Ich liebe meinen Sessel. Meinen bequemen Sessel mit meinem weichen Kissen und allem was so dazu gehört. Wie ich jetzt aber hier VOR meinem Sessel, auf dem Teppich mit einer Vielzahl von bunten Bauklötzen, Bilderbüchern und Kuscheltieren gelandet bin….

Rosie sitzt vor mir zwischen meinen Beinen und stapelt scheinbar willkürlich verschiedene Klötzchen aufeinander. Der Turm ist schon "etwas" nach rechts geneigt, weshalb ich die gesamte Konstruktion behutsam mit der linken Hand, während meine rechte Rosie sanft stützt, wieder etwas zurück in Form bringe.

Heute ist mein freier Tag und ich habe mir vorgenommen, so viel Zeit mit Rosie wie nur möglich zu verbringen. Ich kann es mir nicht leisten, vollzeit zu Hause zu bleiben, aber zum Glück gibt es ja Mrs Hudson, Lestrade (beziehungsweise die Nanny seiner Kinder) und Sherlock… Wo auch immer der sich gerade herumtreibt.

Und als hätte ich es heraufbeschworen, höre ich schon schnelle, stolpernde Schritte die Treppe hoch poltern.

Ich drehe mich gerade rechtzeitig um, um einen aufgeregten und etwas zerzausten Sherlock die Tür herein eilen zu sehe. Auch Rosie ist etwas überrascht und prompt liegt ihr so vorsichtig errichtetes Bauwerk wieder in Einzelteilen auf dem Boden vor uns verteilt.
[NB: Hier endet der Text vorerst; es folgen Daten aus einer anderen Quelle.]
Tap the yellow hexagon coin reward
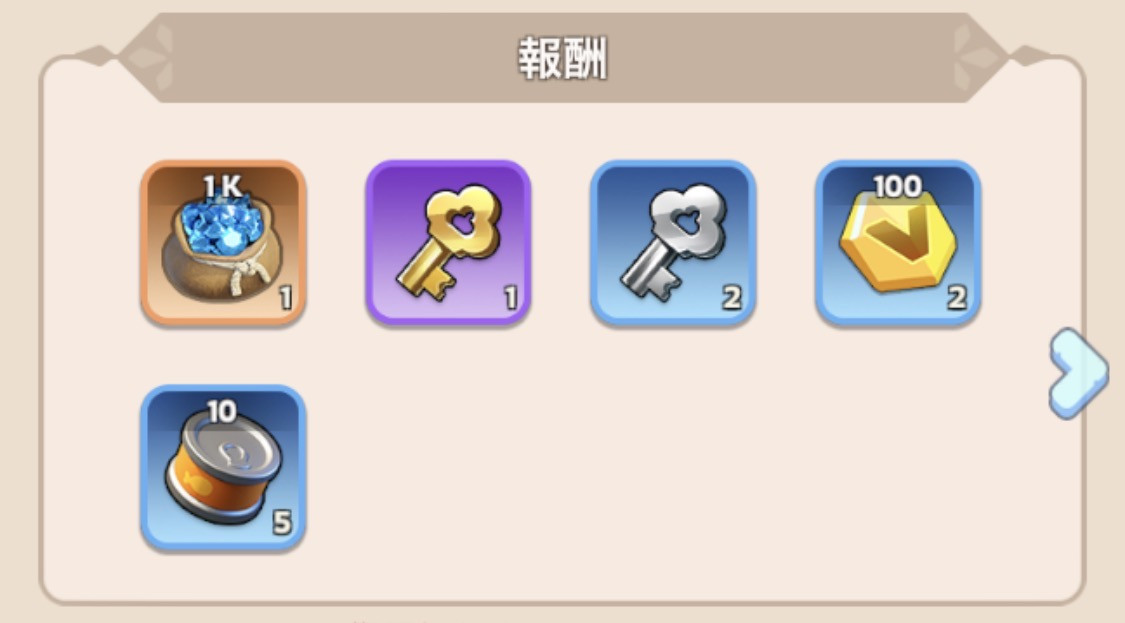Image resolution: width=1125 pixels, height=623 pixels. (x=898, y=242)
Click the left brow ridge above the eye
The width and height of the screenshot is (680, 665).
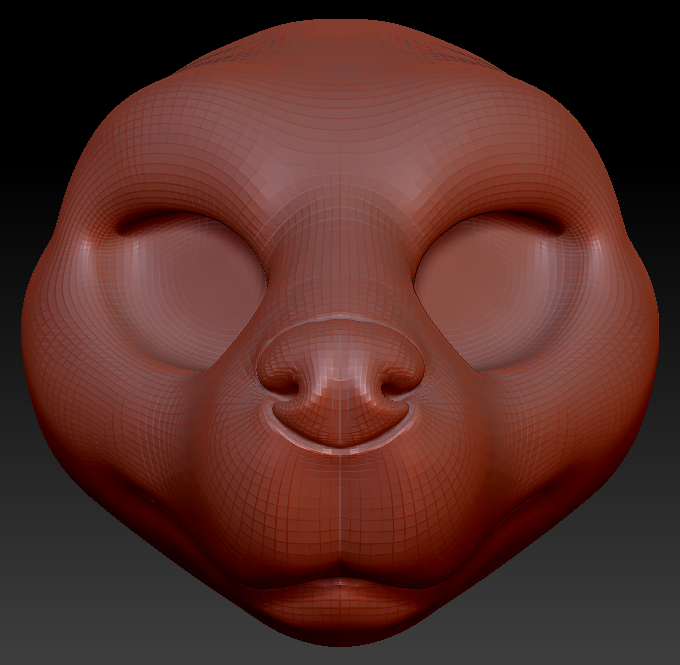point(185,205)

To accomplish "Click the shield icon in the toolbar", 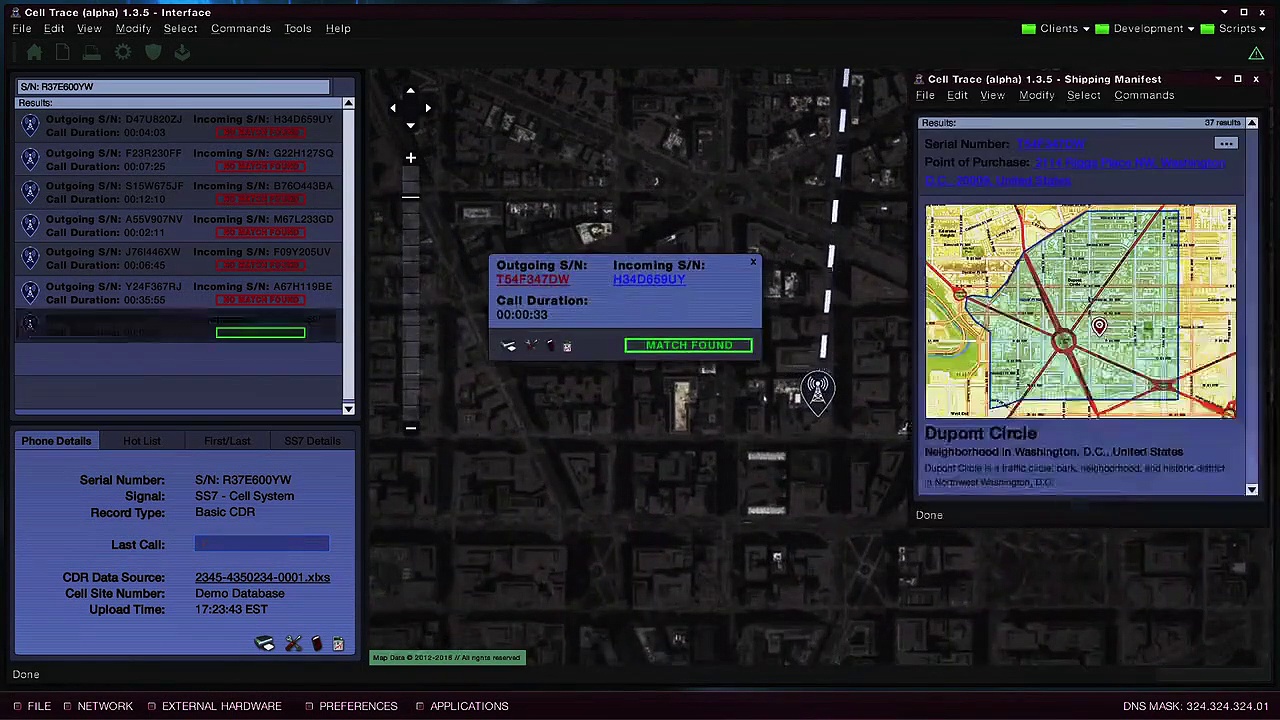I will coord(153,52).
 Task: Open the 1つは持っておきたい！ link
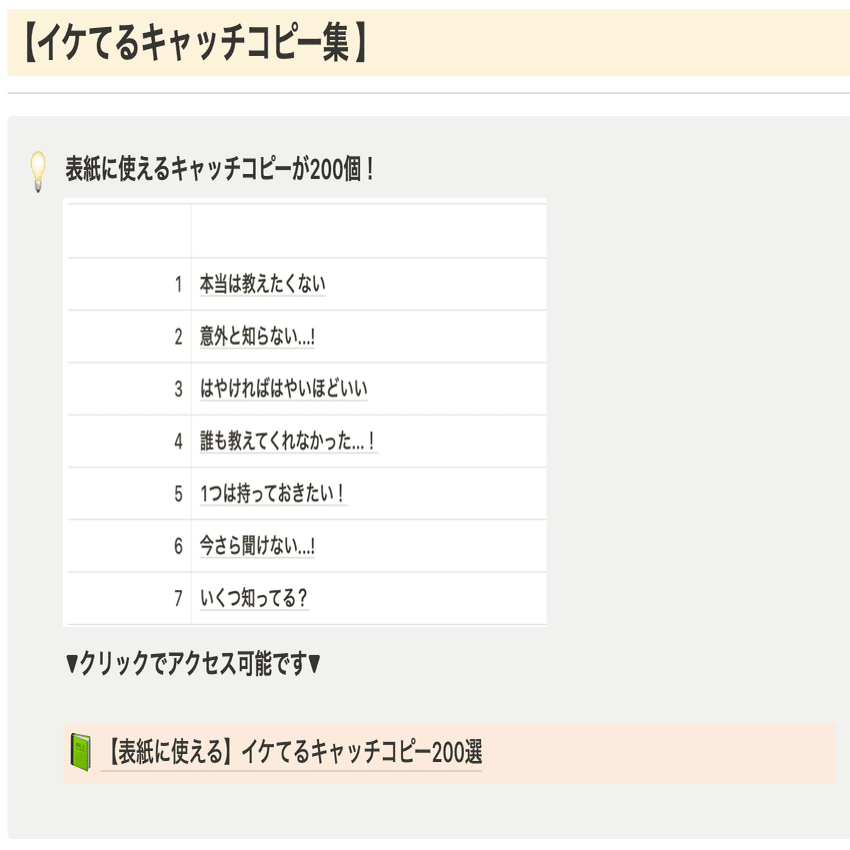click(273, 494)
Doch Turm und Klötzchen sind bereits vergessen, als sie sieht, dass ihr Onkel Sherlock eine große farbige Tüte stolz hochhält.

"Sherlock du solltest doch Milch besorgen.", sage ich stirnrunzelnd, "Wir haben keine mehr und Mrs Hudson weigert sich, schon wieder für uns einkaufen zu gehen."

"Langweilig."

Sherlock wirft achtlos Mantel, Hut und Schal in eine Ecke. Dann schiebt er einen Haufen Klötzchen beiseite und kniet sich zu uns auf den Boden.

"Hast du zumindest den Brief zur Post gebracht, wie-"

Er ignoriert mich und packt stattdessen die Tüte aus: "Schau mal, Rosie, was ich uns mitgebracht habe."

"Es sind definitiv nicht die Windeln, um die ich dich gebeten hatte.", erwidere ich trocken.

Rosies Augen beginnen zu strahlen und sie lacht glucksend auf, als sie nach der leeren Tüte greift.

Sherlock hält mir jetzt drei bunte Bilderbücher unter die Nase.

"Wir haben gestern Abend zum dritten Mal 'die kleine Raupe Nimmersatt' gelesen und mal davon abgesehen, dass eine Raupe, die in dieser kurzen Zeit mehrere Kilogramm Obst verzehrt, gar nicht existieren kann und sollte und sie ein schlechtes Vorbild-"

"Rosie mag es aber sehr gerne und es ist im Moment das einzige Buch bei dem sie gut einschlafen kann. Außerdem war es ein Geschenk von Anthea."

Ich unterdrücke ein Gähnen.

"Der junge Geist ist noch formbar. Sie ist in einem Alter in dem sie immerzu etwas neues lernt und wir sollten-"

Sherlock redet weiter, doch ich blende ihn aus. Nicht dass ich das öfter tun würde, aber heute bin ich einfach zu müde. Rosie fängt inzwischen an, immer öfter durchzuschlafen. Manchmal wache ich aber trotzdem noch nachts auf, weil ich denke, etwas gehört zu haben und dann schaue ich nach ihr.

Und dann beobachte ich sie wie sie schläft und bin so unheimlich stolz.

Ich strecke ein Bein, das mir vom Sitzen auf dem Boden eingeschlafen ist, weil ich demnächst aufstehen möchte, um mir einen Tee zu machen. Doch dann fällt mir ein, dass wir ja keine Milch mehr haben.

Stattdessen greife ich nach den Büchern, mit denen mir Sherlock immer noch aufgeregt vor der Nase herum fuchtelt.

Ich reibe mir die Augen, um die Buchstaben besser lesen zu können.

Dann entziffere ich die Titel.

"Quantenphysik für Babys, Relativitätstheorie für Babys und Thermodynamik für Babys", lese ich ungläubig vor. .

Und während Sherlock zu einer längeren Erklärung ausholt, frage ich mich, ob es wirklich eine so gute Idee wäre, Sherlock babysitten zu lassen.